### Schriftliche Aufgabe 1
Welche Fächer studiert Theresa Lindlahr laut dem Textauszug über die Zukunft des Journalismus?

### Auszug der Seite
'''
Anlässlich des International Journalism Festival riefen Amazon, "La Stampa", "El Pais", der "Guardian" und DWDL.de Nachwuchsjournalisten auf, ein Essay über die Zukunft des Journalismus zu schreiben. In dieser Woche veröffentlichen wir die Gewinner-Beiträge. Aus Deutschland setzte sich Theresa Lindlahr durch. Neben ihrem Studium der Fächer Literatur, Kunst und Medien an der Universität Konstanz ist Theresa Mitglied des Europäischen Jugendparlaments.

Die Frage nach der Zukunft des Journalismus suggeriert zweierlei: Einerseits, dass der Journalismus als solcher in seiner Aufgabe und Methodik wandelbar sei, und andererseits, dass dessen Grundlagen und Bedingungen einem Wandel unterworfen zu sein scheinen.
'''
Datensätze:
'''
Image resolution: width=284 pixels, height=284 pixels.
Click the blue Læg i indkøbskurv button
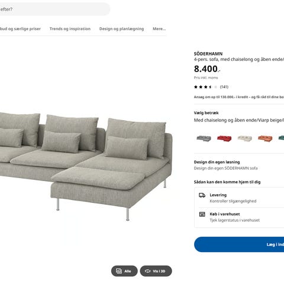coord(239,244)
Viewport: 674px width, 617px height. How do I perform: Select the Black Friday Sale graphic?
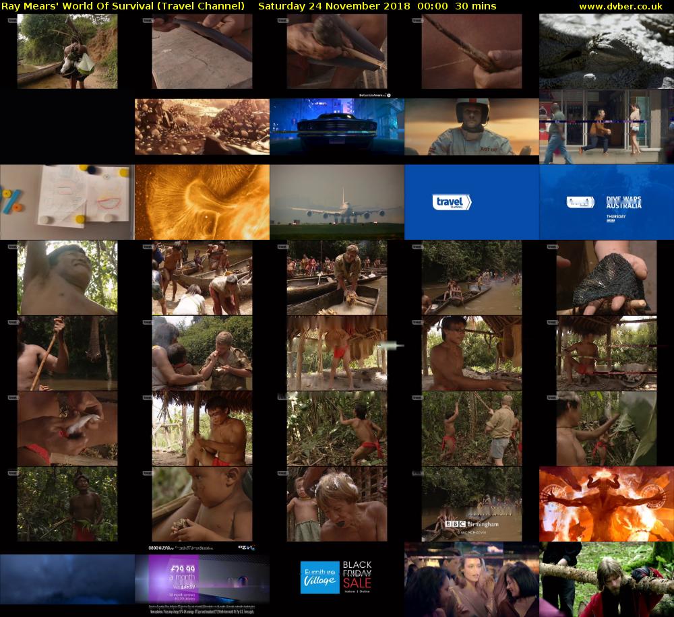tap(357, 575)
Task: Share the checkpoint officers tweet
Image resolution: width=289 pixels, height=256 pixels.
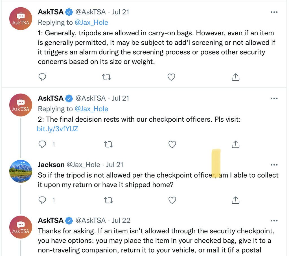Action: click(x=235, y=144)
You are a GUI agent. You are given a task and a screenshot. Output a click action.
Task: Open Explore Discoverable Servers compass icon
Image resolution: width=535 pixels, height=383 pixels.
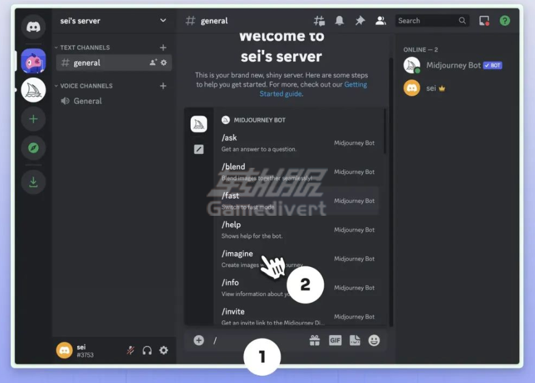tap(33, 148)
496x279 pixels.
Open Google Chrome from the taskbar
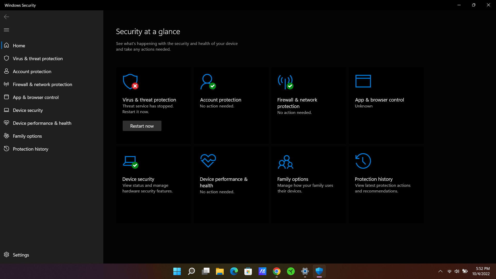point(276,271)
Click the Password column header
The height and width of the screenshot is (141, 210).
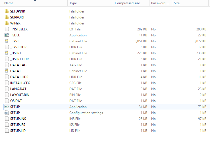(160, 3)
'''
### Schriftliche Aufgabe 2
Gib aus den Datensätzen die Zeilen ab der Zeile mit "You are a GUI" bis zum Ende der Datensätze wortgetreu wieder, beide Enden eingeschlossen. Lass die Bilder in der Antwort weg.

### Vollständige Ausgabe 1
Literatur, Kunst und Medien an der Universität Konstanz.

### Vollständige Ausgabe 2
You are a GUI agent. You are given a task and a screenshot. Output a click action.
Task: Open Explore Discoverable Servers compass icon
Image resolution: width=535 pixels, height=383 pixels.
tap(33, 148)
496x279 pixels.
Open Google Chrome from the taskbar
point(276,271)
Click the Password column header
The height and width of the screenshot is (141, 210).
(160, 3)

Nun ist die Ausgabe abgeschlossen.